In 1994, Williams and Yo-Yo Ma had played together several times, the composer accompanying the cellist here and there on the piano in interpretations of works by Haydn, Elgar and Dvorak. This concerto, commissioned by the Boston Symphony Orchestra and composed specifically for Ma, was premiered in 1994 during the opening of Tanglewood’s Ozawa Hall in Lenox, Mass. (Ma also gave a memorable rendition of the concerto at the Kennedy Center in 2017 as part of a JFK Centennial Celebration.) Structurally, it moves traditionally — the “Theme and Cadence” opener is such an effective introduction to a character than the first five minutes of any Spielberg film. But from its second movement — oddly titled “Blues…” — the concerto deepens in color and intensifies in kinetics. A playful scherzo veers into familiarly frenetic territory, and its mournful finale (“Song”) finds Ma retracing a long, lyrical soliloquy – can a cello win an Oscar?

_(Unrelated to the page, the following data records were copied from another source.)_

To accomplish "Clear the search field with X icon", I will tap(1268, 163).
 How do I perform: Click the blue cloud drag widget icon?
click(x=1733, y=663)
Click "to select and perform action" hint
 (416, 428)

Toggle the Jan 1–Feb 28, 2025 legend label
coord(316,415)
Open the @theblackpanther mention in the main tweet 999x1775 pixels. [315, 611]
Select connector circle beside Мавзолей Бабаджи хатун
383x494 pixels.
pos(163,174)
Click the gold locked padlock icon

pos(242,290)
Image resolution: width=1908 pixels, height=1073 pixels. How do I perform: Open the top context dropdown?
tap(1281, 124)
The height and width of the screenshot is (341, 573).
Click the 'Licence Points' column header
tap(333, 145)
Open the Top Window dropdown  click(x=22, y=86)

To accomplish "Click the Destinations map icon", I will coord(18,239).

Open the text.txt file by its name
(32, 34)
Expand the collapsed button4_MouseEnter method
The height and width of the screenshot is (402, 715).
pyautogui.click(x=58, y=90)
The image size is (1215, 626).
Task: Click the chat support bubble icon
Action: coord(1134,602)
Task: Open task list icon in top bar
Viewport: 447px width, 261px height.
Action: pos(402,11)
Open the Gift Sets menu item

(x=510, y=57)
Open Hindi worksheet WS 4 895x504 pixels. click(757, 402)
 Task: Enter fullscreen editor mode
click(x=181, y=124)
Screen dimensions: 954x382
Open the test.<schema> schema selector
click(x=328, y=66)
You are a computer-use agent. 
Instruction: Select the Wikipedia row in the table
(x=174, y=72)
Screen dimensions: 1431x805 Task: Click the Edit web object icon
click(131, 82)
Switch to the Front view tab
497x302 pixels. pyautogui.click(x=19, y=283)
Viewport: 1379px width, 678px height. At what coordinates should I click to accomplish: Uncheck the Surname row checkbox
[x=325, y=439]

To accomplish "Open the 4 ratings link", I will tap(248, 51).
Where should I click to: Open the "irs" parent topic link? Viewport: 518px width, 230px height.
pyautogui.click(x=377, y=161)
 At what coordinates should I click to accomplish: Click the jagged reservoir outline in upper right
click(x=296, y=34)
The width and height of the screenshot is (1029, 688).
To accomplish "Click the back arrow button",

“Elegy for cello and orchestra” (1997)

In 2001 Ma released “Yo-Yo Ma Plays the Music of John Williams”, featuring the “Concerto for Cello and Orchestra”, along with a selection of short solo pieces and the composer’s devastating “Elegy for Cello and Orchestra”. in 1997. Williams composed “Elegy” for an acquaintance – “a brilliant young violinist, [who] lost her two young children in tragic circumstances. It’s a piece that clearly shows just how much Williams has to do with shaping the emotional complexity of the films he scores. Yes, it has explicitly gloomy stretches, deftly sculpted by Ma with expressionistic play that never skews maudlin. But the magic of “Elegy” is in its uncanny embodiment of heartbreak – its competing dimensions and unknowable depths. Joy and despair don’t push and pull around the room so much that they cast shadows on each other. It’s a fascinating suspension of loss.

Yo-Yo Ma, Emanuel Ax and Leonidas Kavakos are here to give Beethoven the power-trio treatment

‘Fanfare for Fenway’ (2012)

One thing is certain about John Williams: the man loves the band. He has cupboards. A Marching Band for Boston’s Centennial! (Translation: 350th anniversary.) A marching band for the Statue of Liberty! A marching band for… Michael Dukakis? (They can’t all be winners.) Attendees at the June 23 anniversary gala will have their competitive spirits subconsciously stoked by the most famous of its brassy, ​​sparkling declarations, the “Olympic fanfare and theme.” And specifically for that important band of overlap in the Venn diagram of sports fanatics and Williams fans, I’d like to recommend “Fanfare for Fenway.” It’s a rousing appeal to the proverbial plaque composed for Boston Baseball Stadium’s centennial celebration, and premiered on opening day 2012. Appropriately and effortlessly, it captures the feeling of wonder “anything can happen” which electrified the city after its victories in the World Series. in 2004 and 2007. (And thankfully, Williams refrains from any references to “Sweet Caroline.”)

‘Violin Concerto No. 2’ (2021)

Williams’ frequent collaborator Anne-Sophie Mutter will appear at the gala to perform “Markings,” a composition composed for her by Williams that premiered at Tanglewood in 2017, as well as special arrangements of film themes for Mutter released on their 2019 album, “Through the Stars.” But for a broader view of the crackling chemistry between composer and violinist, listen to Williams’ “Violin Concerto No. 2,” premiered last July at Tanglewood and released this year by Deutsche Grammophon. A fiery concerto that takes full advantage of Mutter’s dynamism in three movements (“Prologue”, “Rounds”, “Dactyles”), it is also the portrait of a composer who continues to refine his vision – even if we see it too often through the eyes of others.

John Williams: 90th Anniversary Gala Concert June 23 at the Kennedy Center.


An earlier version of this story referred to a classic rendition of John Williams’ 1985 “Tuba Concerto” as having been performed by the New York Philharmonic Orchestra. This performance was by the WDR Symphony Orchestra. The story has been corrected.